Kraftausdauer #4: Mehr Maximalkraft = Mehr Kraftausdauer

Mehr Maximalkraft = Mehr Kraftausdauer!?

Im Beitrag Nr. 2 über die Kraftausdauer wurde gesagt, dass ab der Verwendung von ca. 20% der Maximalkraft, der Blutfluss im Muskel so langsam beeinträchtigt oder abgeschnürt wird. Das hat eine ganz interessante Konsequenz: Und zwar, wenn man seine Maximalkraft steigert, steigert sich auch automatisch der Grundlevel der Kraftausdauer!

Durch das verschieben der 20% Maximalkraft-Grenze nach oben, können wir die anaerobe Energiebereistellung für die Kraftausdauer immer weiter nach hinten hinauszögern.

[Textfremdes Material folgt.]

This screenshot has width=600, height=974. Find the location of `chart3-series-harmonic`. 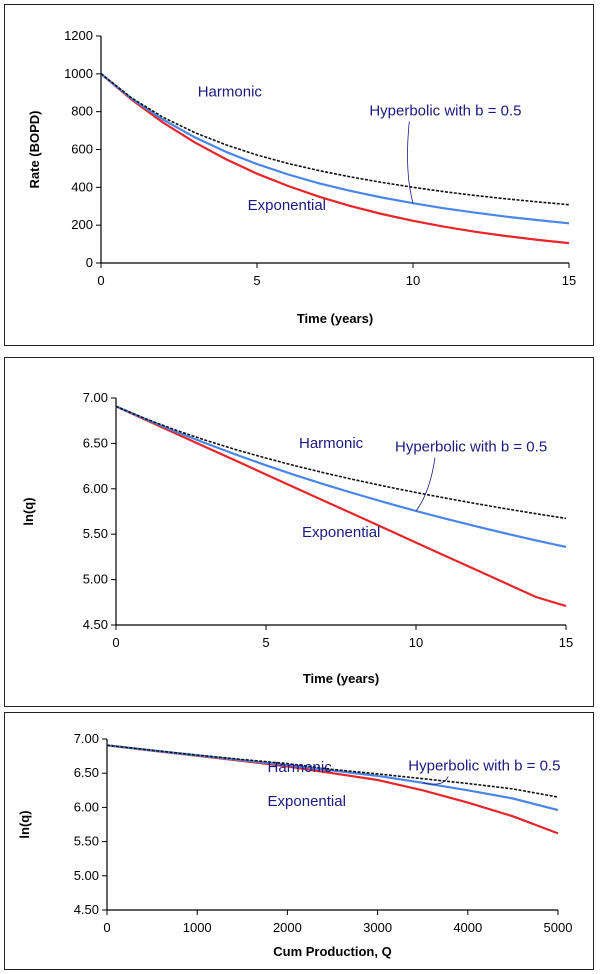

Kraftausdauer: Hier kann man für (fast) ewig hängen.
Kraftausdauer: Hier kann man für (fast) ewig hängen.

Ein kurzes Beispiel:

  • Nehmen wir einen Kletterer mit 70Kg Körpergewicht
  • 20% davon sind 70Kg
  • 100% entsprechen demnach 350Kg

Um also insgesamt auf 350Kg zu kommen, müsste dieser Kletterer mit 280Kg Zusatzgewicht an einem Griff hängen können. Angenommen er würde das schaffen, dann könnte er ohne Zusatzgewicht an genau diesem Griff, über die ausschließlich aerobe Energiebereitstellung, für sehr sehr lange Zeit hängen. Natürlich nicht für ewig, aber solange wie das individuelle aerobe System arbeitet doch für eine Stunde oder länger!

Auch wenn das Beipiel sehr theoretisch klingt – es ist dennoch so, dass das steigern der Maximalkraft auch den Grundlevel der Kraftausdauer erhöht!

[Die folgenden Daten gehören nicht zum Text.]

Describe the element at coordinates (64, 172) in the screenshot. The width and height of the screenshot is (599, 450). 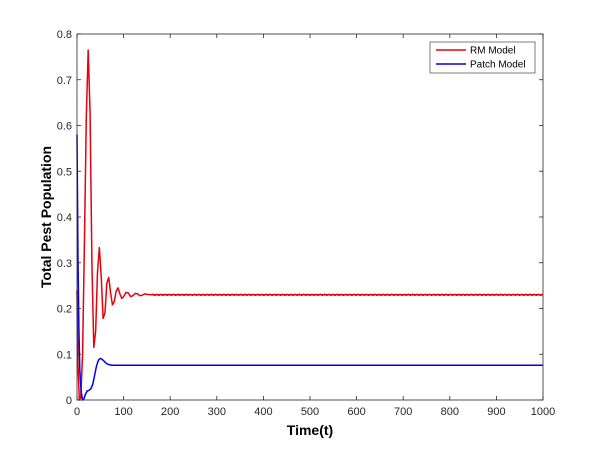
I see `y-tick-label: 0.5` at that location.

Diesen interessanten Aspekt sollte man zumindest im Hinterkopf behalten!

An dieser Stelle noch ein realistisches Beispiel:

  • Kletterer mit 70Kg Körpergewicht
  • kann einen einarmigen Deadhang an einem 4-Finger-Loch für ca. 3 Sekunden
  • dementsprechend kann er den Griff gleicher Größe unter 14Kg dauerhaft (im aeroben Bereich ) belasten
  • In senkrechter Kletterei mit entsprechenden Tritten und Griff ist das Szenario durchaus realistisch!